The October 21 episode of the CBS show “CSI: Miami” revolved around a priest who learns that a boy has been abused by his father (at first the priest was suspected as the abuser). The priest tries to convince the boy to go to the police, but the boy refuses. The boy’s mother subsequently kills the priest, blaming him for not protecting her son.

The following day, on the website, there was a survey question on the home page of “CSI: Miami.” It asked, “Do you think Catholic priests should be obligated to inform the authorities when one of their parishioners confesses to a crime?”

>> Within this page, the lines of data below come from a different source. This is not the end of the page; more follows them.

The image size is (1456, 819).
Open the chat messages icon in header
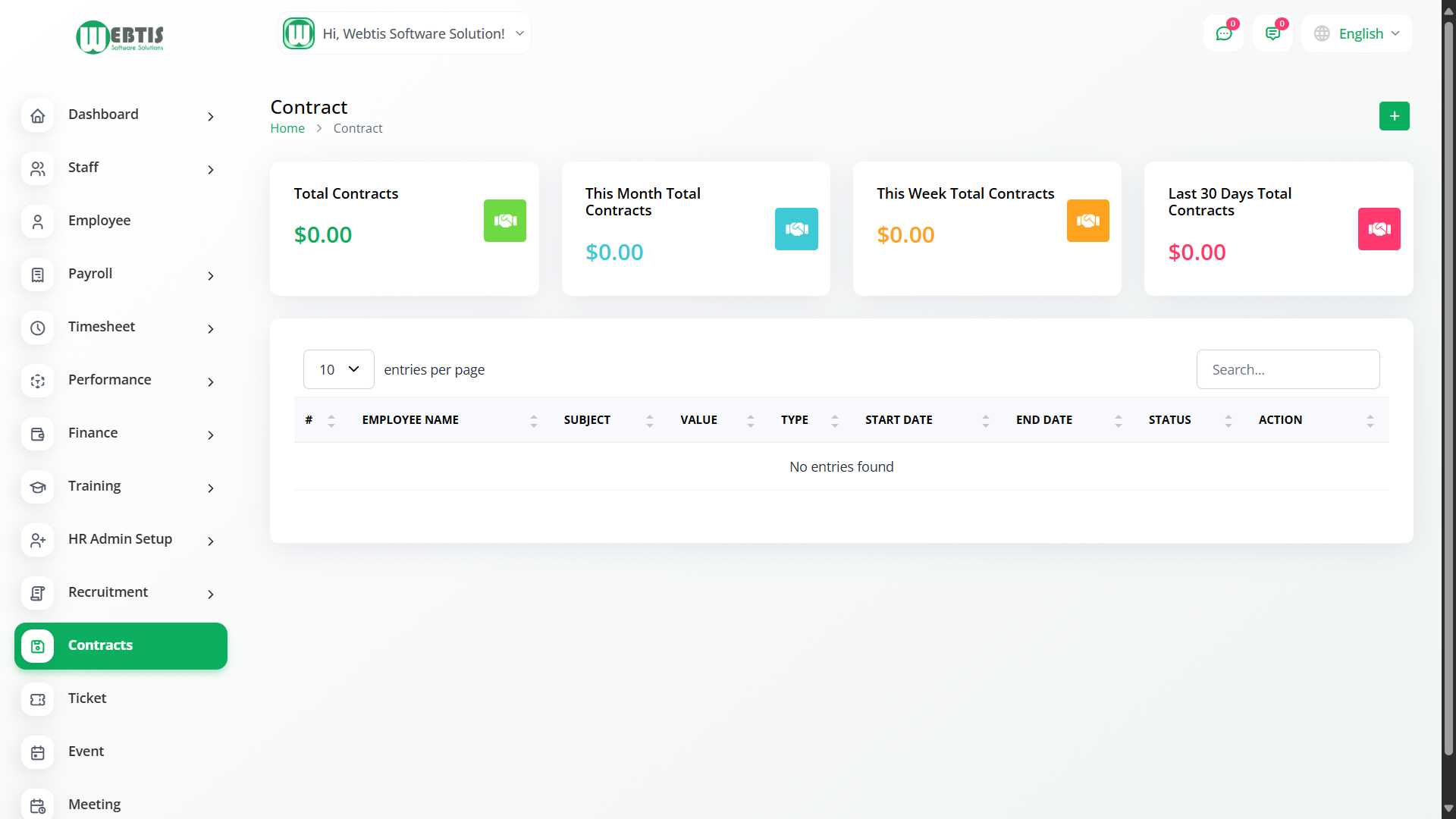click(1223, 34)
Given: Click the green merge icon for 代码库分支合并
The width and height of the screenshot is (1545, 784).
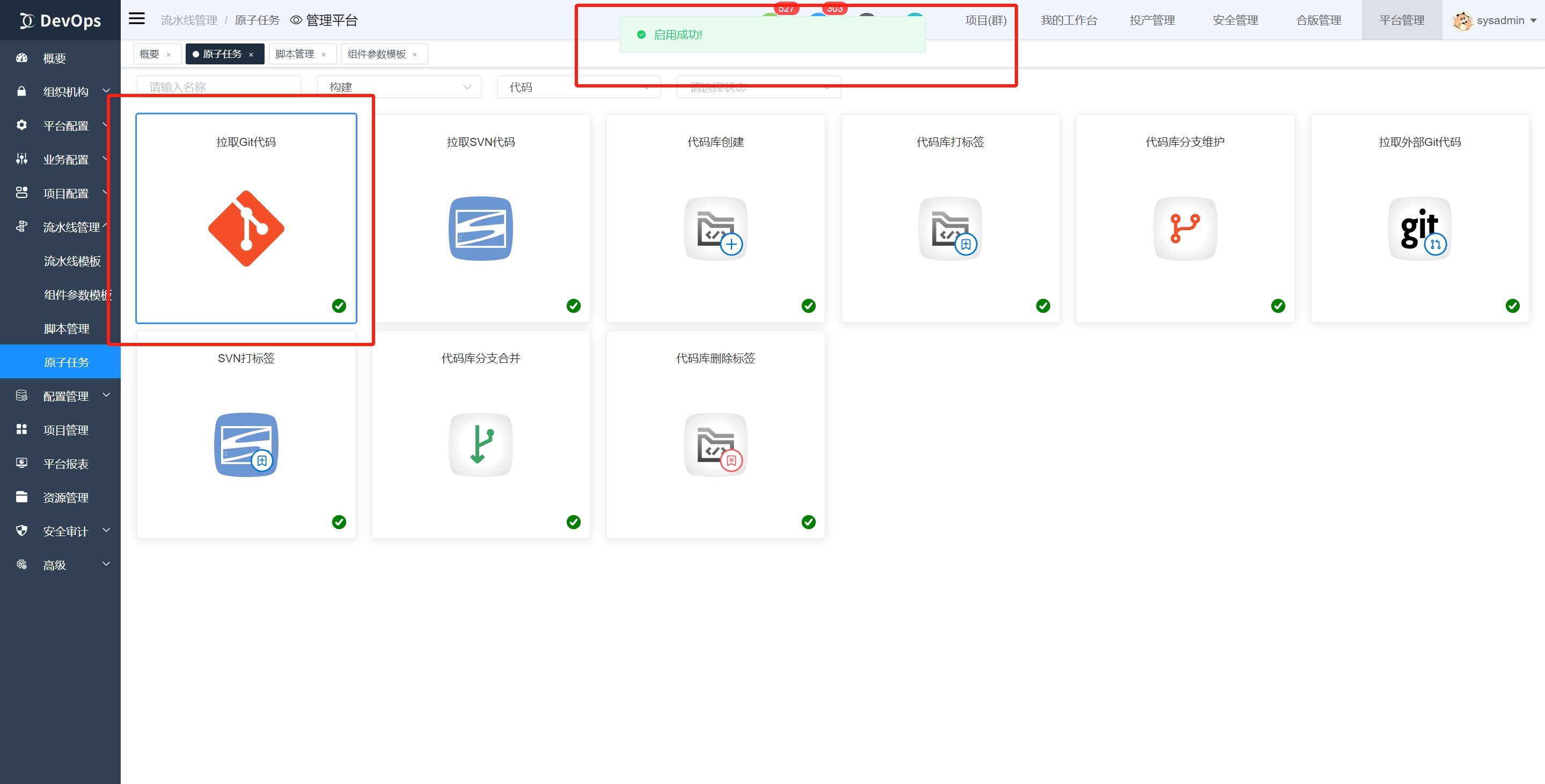Looking at the screenshot, I should coord(480,444).
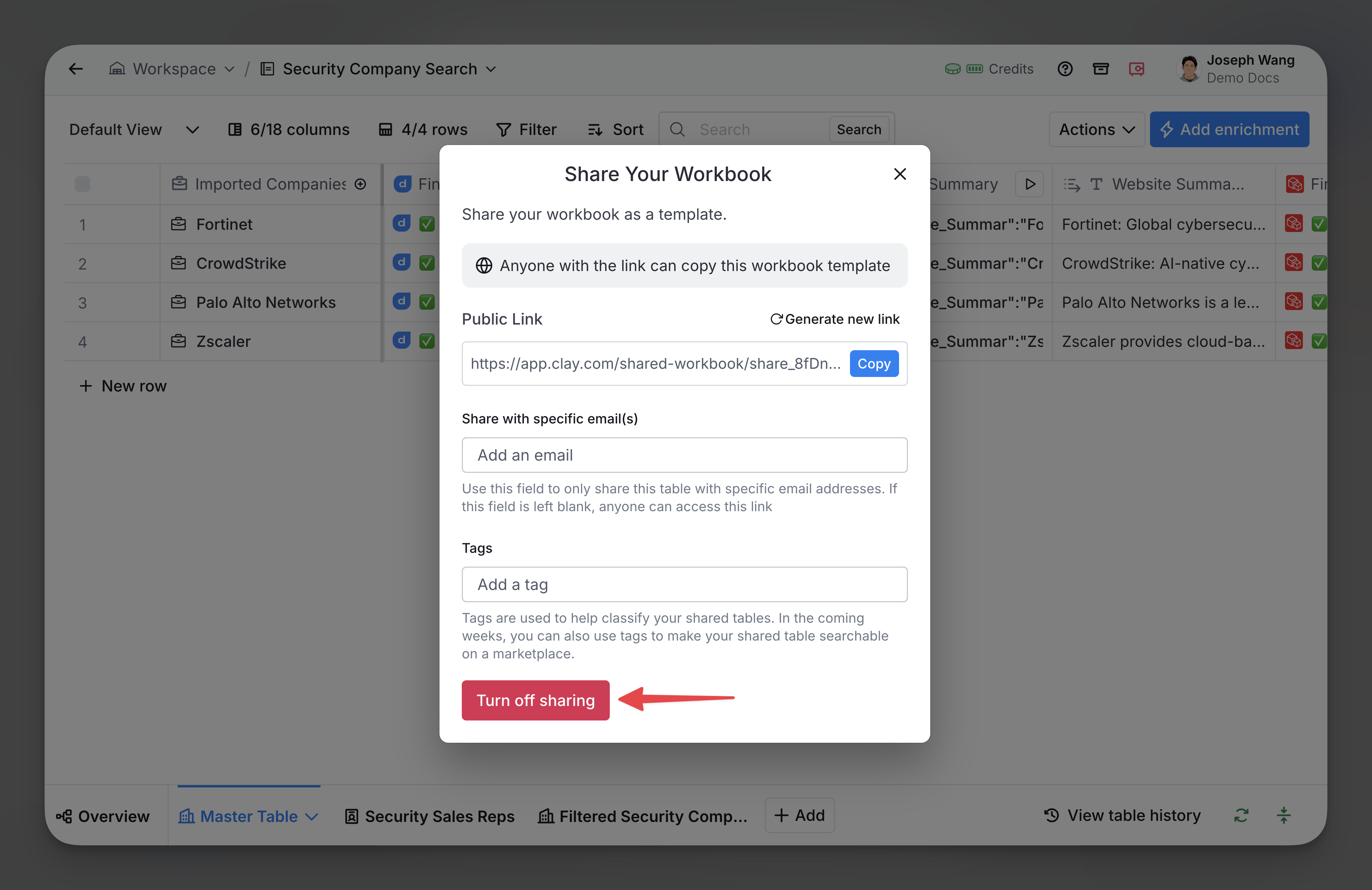1372x890 pixels.
Task: Click the red recording icon in header
Action: coord(1136,69)
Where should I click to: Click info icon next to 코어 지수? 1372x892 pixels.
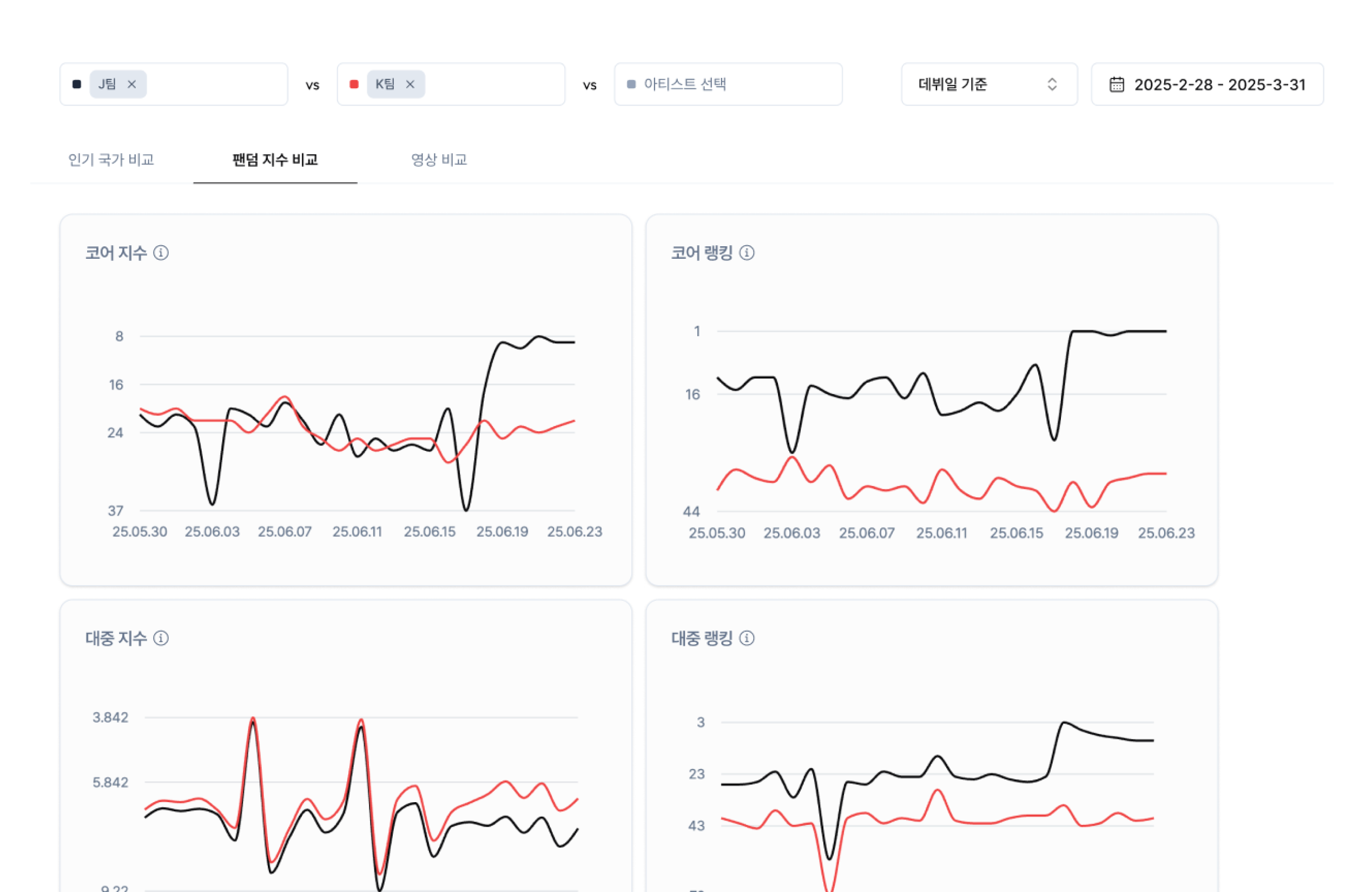point(161,253)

What this episode of “CSI: Miami” demonstrated was Hollywood’s addiction to giving sermons on Catholicism. “Who would want to kill a priest?” was perhaps the most revealing question of the evening. Asked by a detective, it was answered by one of his colleagues, “Nowadays, anyone.” Worse than the show, however, was the invidious way in which sought to manipulate public opinion against Catholicism.

The survey question was deceitful. Though the episode did not show the boy confessing to the priest in the confessional, the use of the word “confesses” in the poll was designed to conjure up images of the confessional. William Donohue called this “Catholic baiting.” He said “There are practices in virtually every world religion that non-adherents might find unintelligible—or even unwise—but no one at CBS is going to invite them to register their sentiments in an online survey. The purpose of the survey question is clear: to rally public opinion against the First Amendment shield that guarantees confidentiality between priest and penitent.”

      Donohue concluded his remarks to the press saying, “Why not a survey question on the merits of protecting the confidential relationship between a journalist and his source? That, of course, would be hitting too close to home for the home-grown psephologists at CBS. Better to hit on Catholics. Remember, ‘nowadays anyone’ might want to kill a priest. Or at least impugn his religion.”